Gezi Direnişi’nin bazen içinde, bazen de kıyısında köşesinde bulunduk. Şu bir gerçek ki gençlerin inanılmaz güzel paylaşımlarını, birileri kendi amaçları için devşirmeye çalıştılar. Çekinceler oluştu doğal olarak. Ama hem HDP’de hem de BDP’de ulusal ve Kemalist yapılara karşı hassasiyet var. Bu hassasiyetlerin olması güzel.

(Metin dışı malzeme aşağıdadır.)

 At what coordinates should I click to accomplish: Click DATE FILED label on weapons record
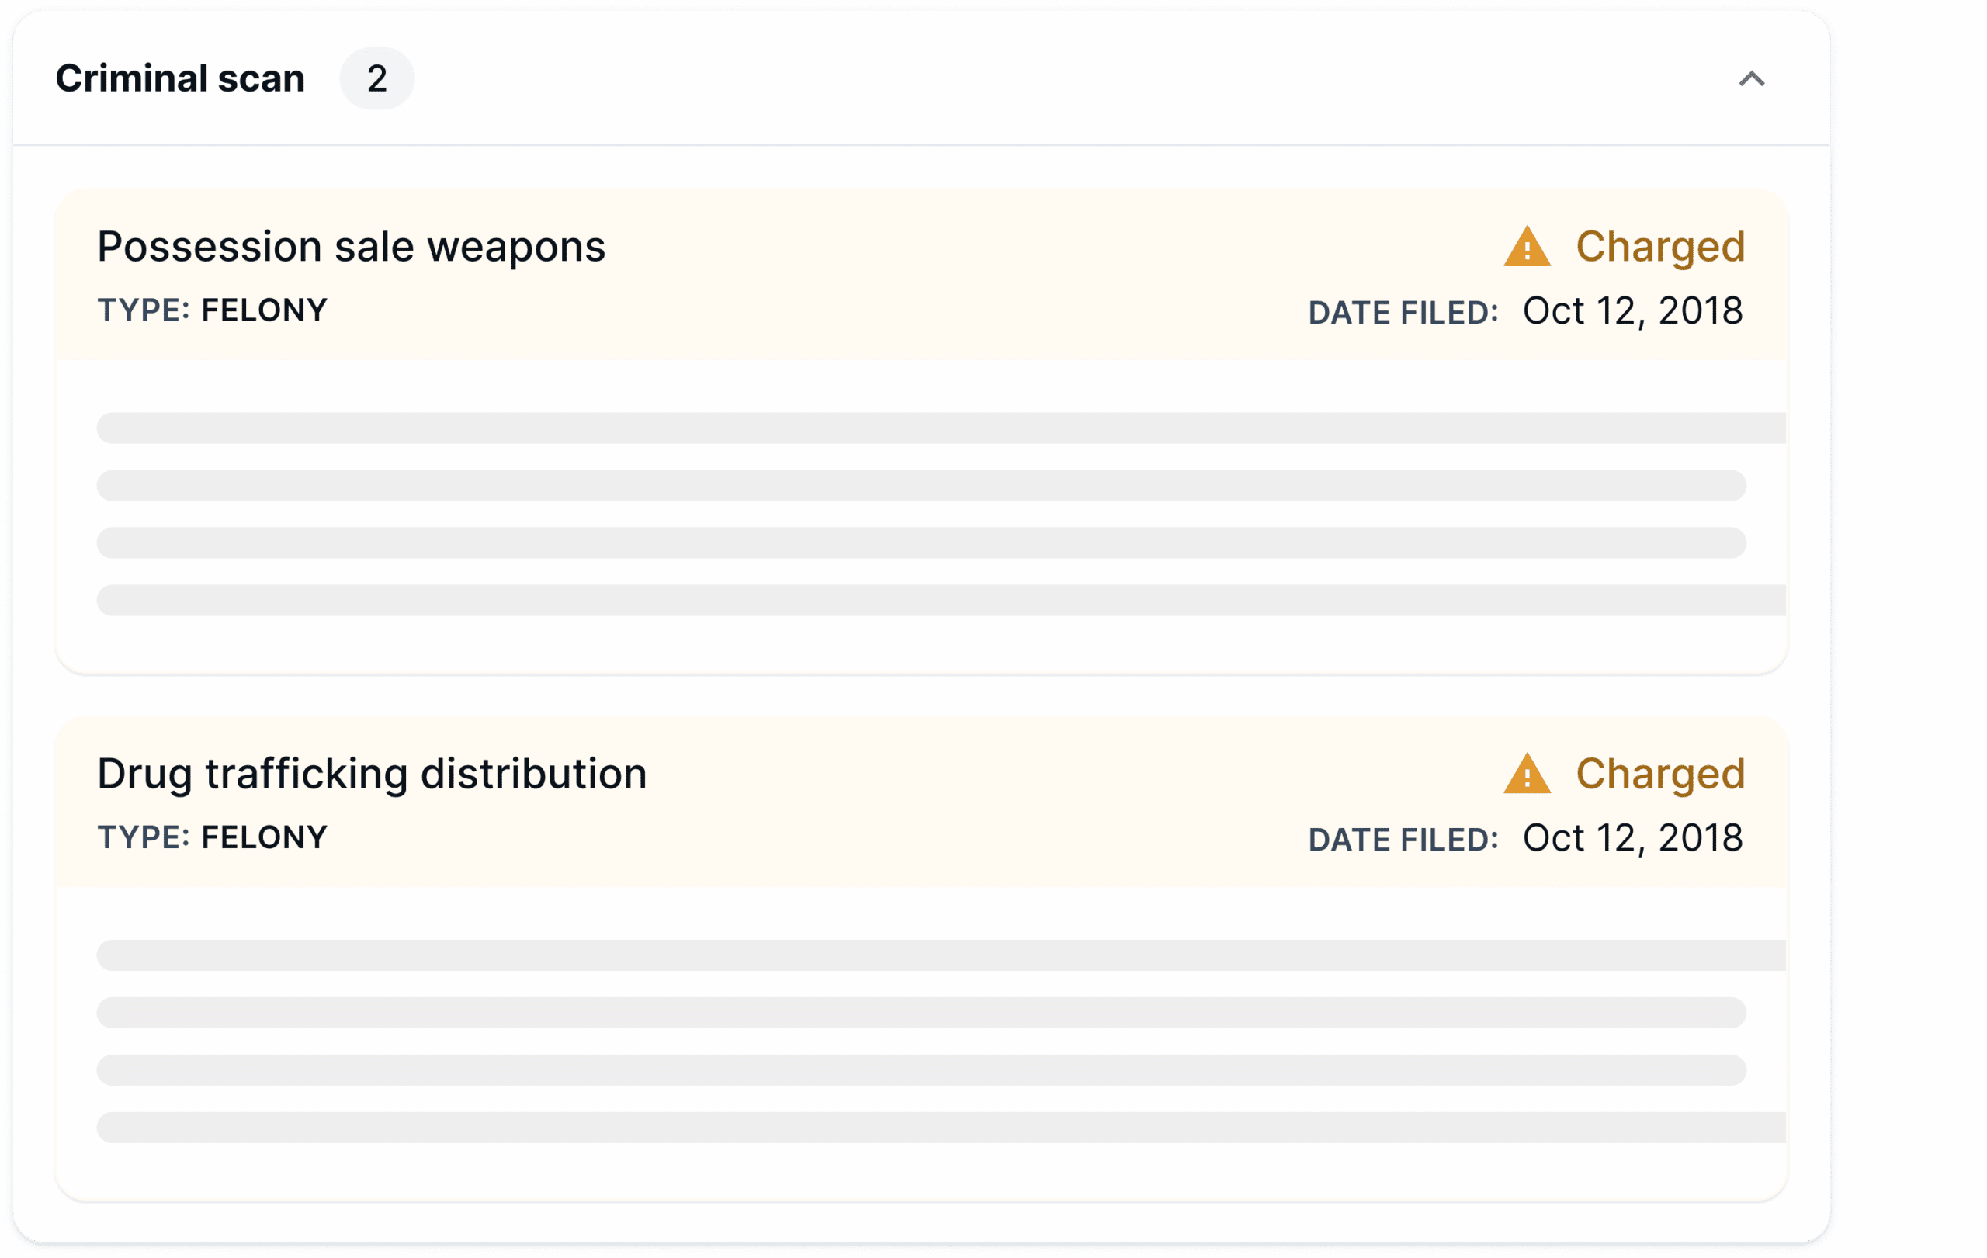pyautogui.click(x=1403, y=313)
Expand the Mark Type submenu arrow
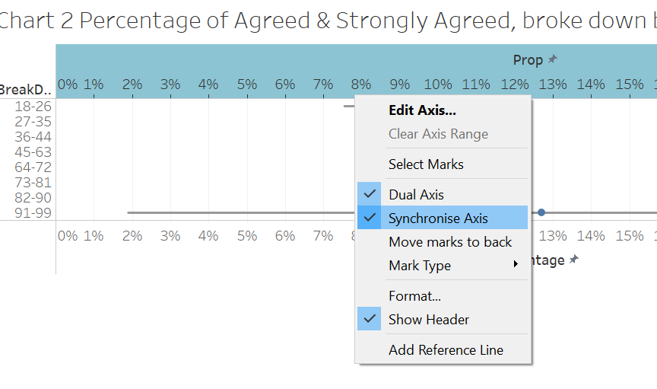This screenshot has height=389, width=657. [x=516, y=265]
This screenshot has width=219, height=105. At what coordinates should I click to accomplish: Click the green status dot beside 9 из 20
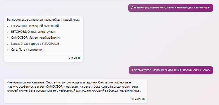[79, 58]
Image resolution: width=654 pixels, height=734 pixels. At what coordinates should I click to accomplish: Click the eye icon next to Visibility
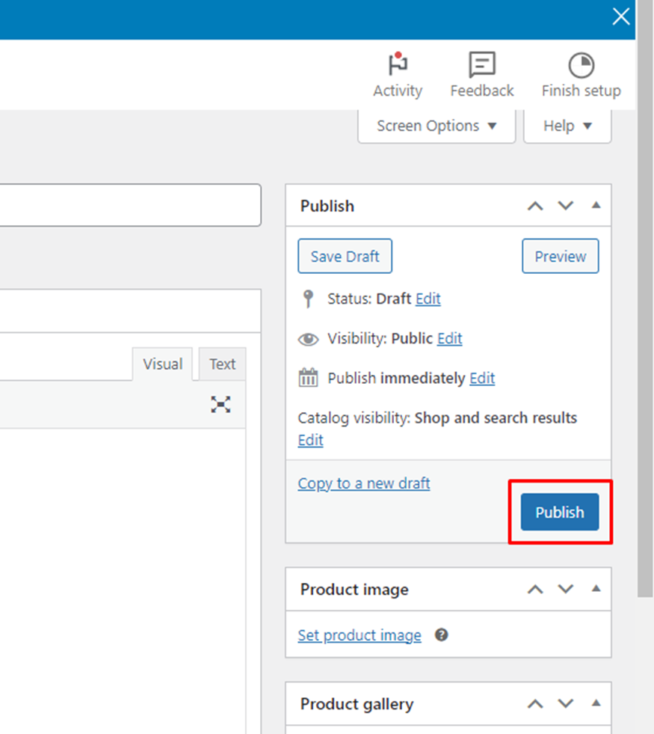[308, 338]
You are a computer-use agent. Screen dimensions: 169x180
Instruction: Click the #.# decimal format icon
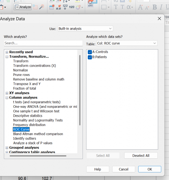[58, 7]
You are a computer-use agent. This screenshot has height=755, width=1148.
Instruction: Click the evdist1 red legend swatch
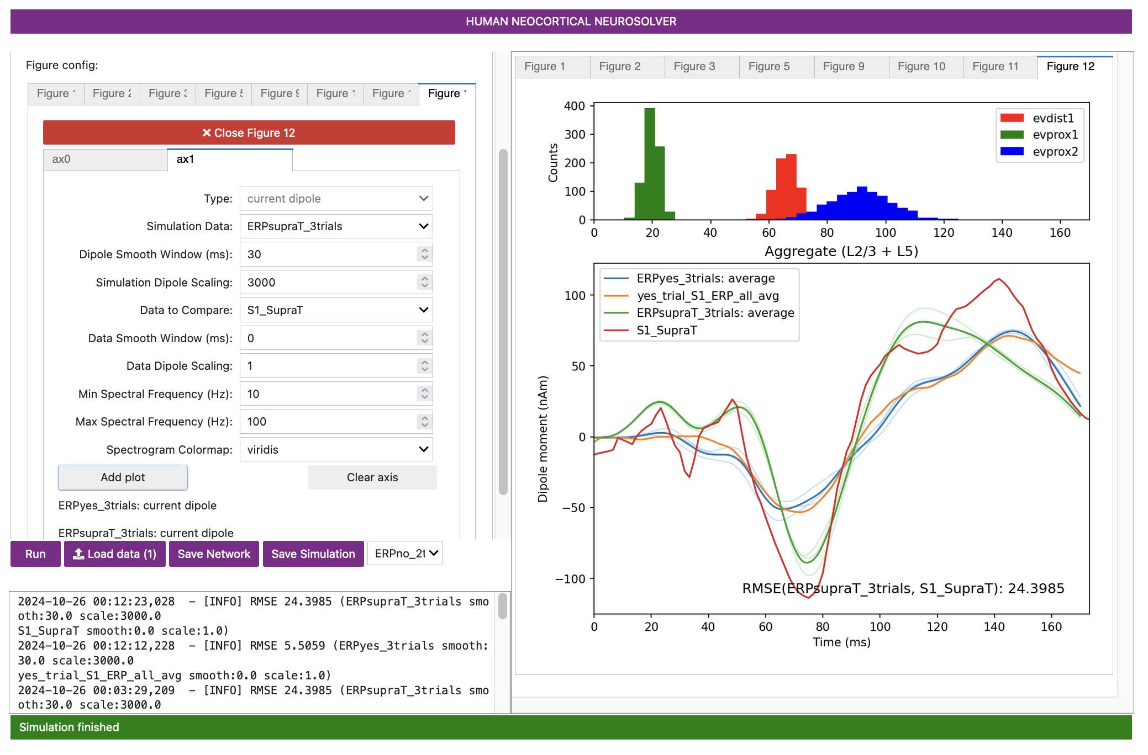click(x=1012, y=118)
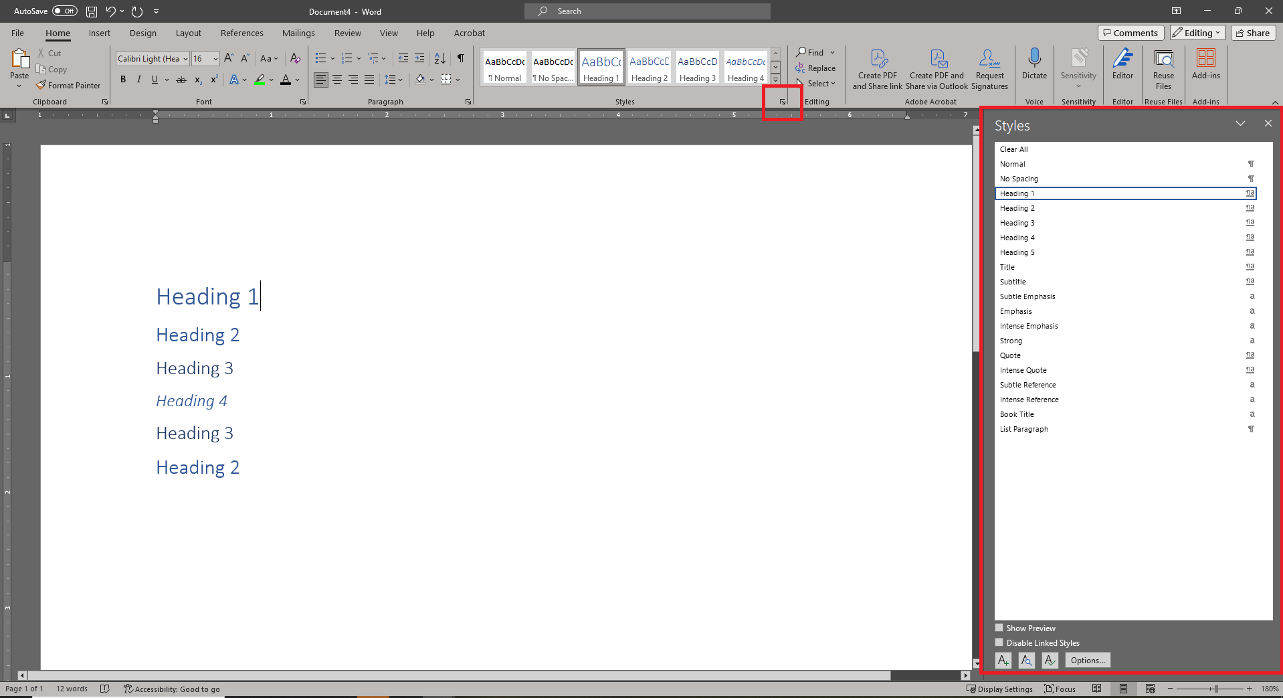Click the Bold formatting icon

point(123,80)
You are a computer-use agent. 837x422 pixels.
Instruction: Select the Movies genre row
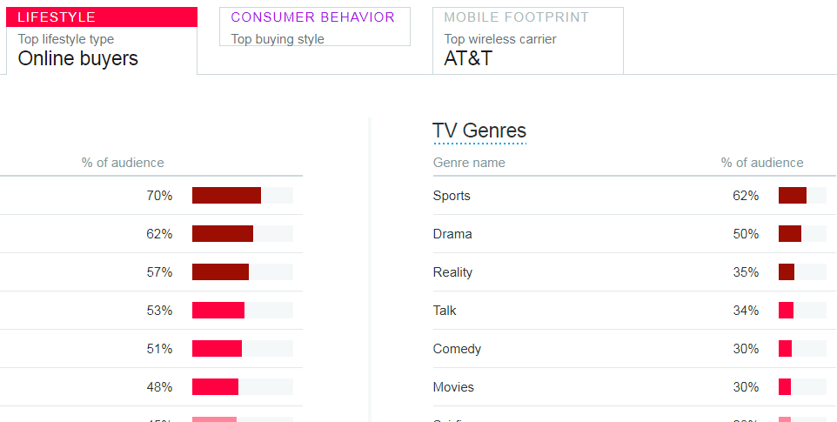point(634,387)
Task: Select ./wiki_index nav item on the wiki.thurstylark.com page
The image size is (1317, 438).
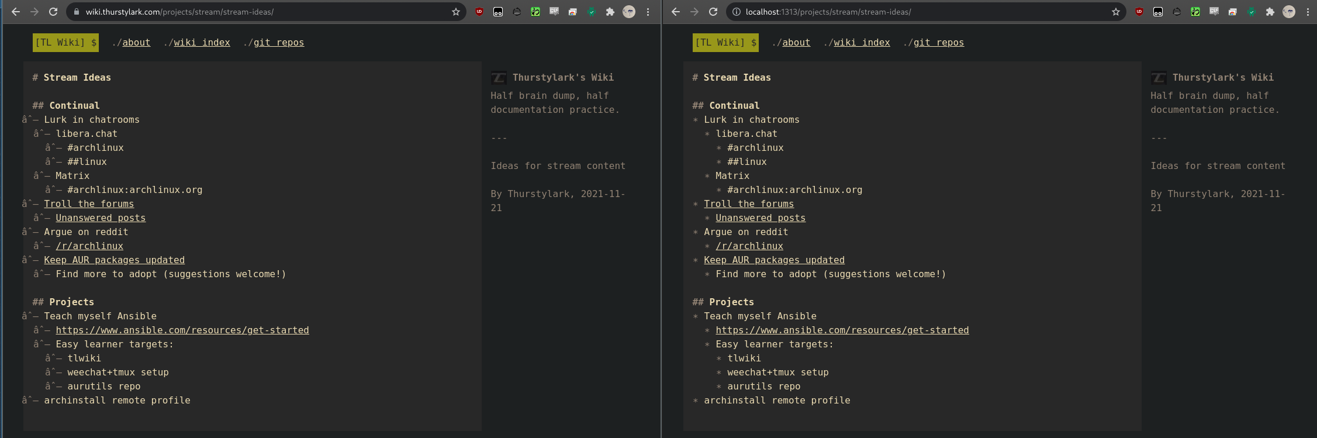Action: click(201, 43)
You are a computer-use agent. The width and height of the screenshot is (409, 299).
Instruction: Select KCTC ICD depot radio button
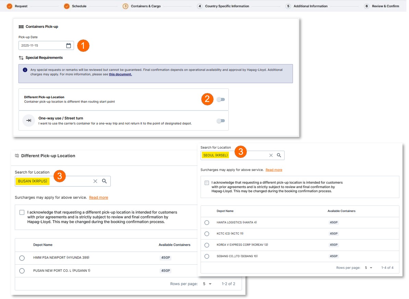[x=207, y=234]
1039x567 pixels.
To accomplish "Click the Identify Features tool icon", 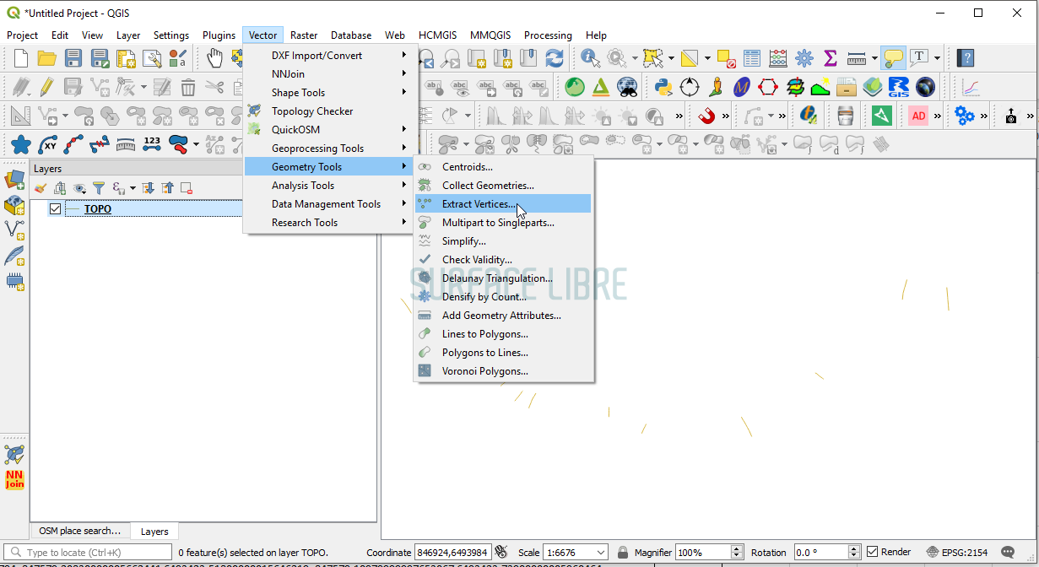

Batı’daki gençlerin direniş ruhunu gösterebilmeleri, toprağına, ağacına, ekolojiye sahip çıkmaları, kendimiz gibi düşünmeyen insanların haklarına sahip çıkmak kadar önemli.

Hükümetin Gezi Parkı sürecindeki tavrını  nasıl değerlendiriyorsunuz?

Hükümetin amacı insanları mutlu etmektir. İnsanlar bunun için oy veriyor. ‘Ben size yol yaptım mutlu olmuyor musunuz?’ ‘Ben hastane yapıyorum, dünyanın en büyük adliyelerini yapıyorum, köprü yapıyorum mutlu değil misiniz?’ diyerek insanların değerlerini yerle bir ederek, ezerek insanlar mutlu edilmez. ODTÜ’de yaşananlar ortada. Şiddeti kesinlikle tasvip etmiyorum ama polis şiddeti olmasa bunlar da olmayacak.  O ağaçları talan edeceğine bir yeraltı tüneli ile bu sorun çözülemez miydi? Neden insanların mutlu olacağı, incelikleri hesap etmiyorsunuz? Başbakan, ‘Ben size hizmet ediyorum, camiyi de ağacı da yakarım yıkarım’ diyor.  Bu çağda bunları halledebilmenin bin bir çeşit formülü vardır.

AK Parti ve Fethullah Gülen Cemaati arasında bir süredir gerilim var. Bunu nasıl değerlendiriyorsunuz?

Cemaat gibi bir güç, siyasi dengeleri bozabilir. Cemaat’le iktidar arasında bir güç savaşı var. Öte yandan Cemaat ve AK Parti kendilerine muhalif bütün çevrelere karşı, demokratik olmayan bir yaklaşım sergiliyorlar. Bunu her boyutuyla yaşıyoruz. Kendileri gibi düşünmeyen herkesi darbeci diye suçluyorlar. İktidarın da Cemaatin de özeleştiri yapması gerekir. Hizmet mi yapıyorlar, yoksa zulüm mü? Bunun muhasebesini yapmaları gerekiyor.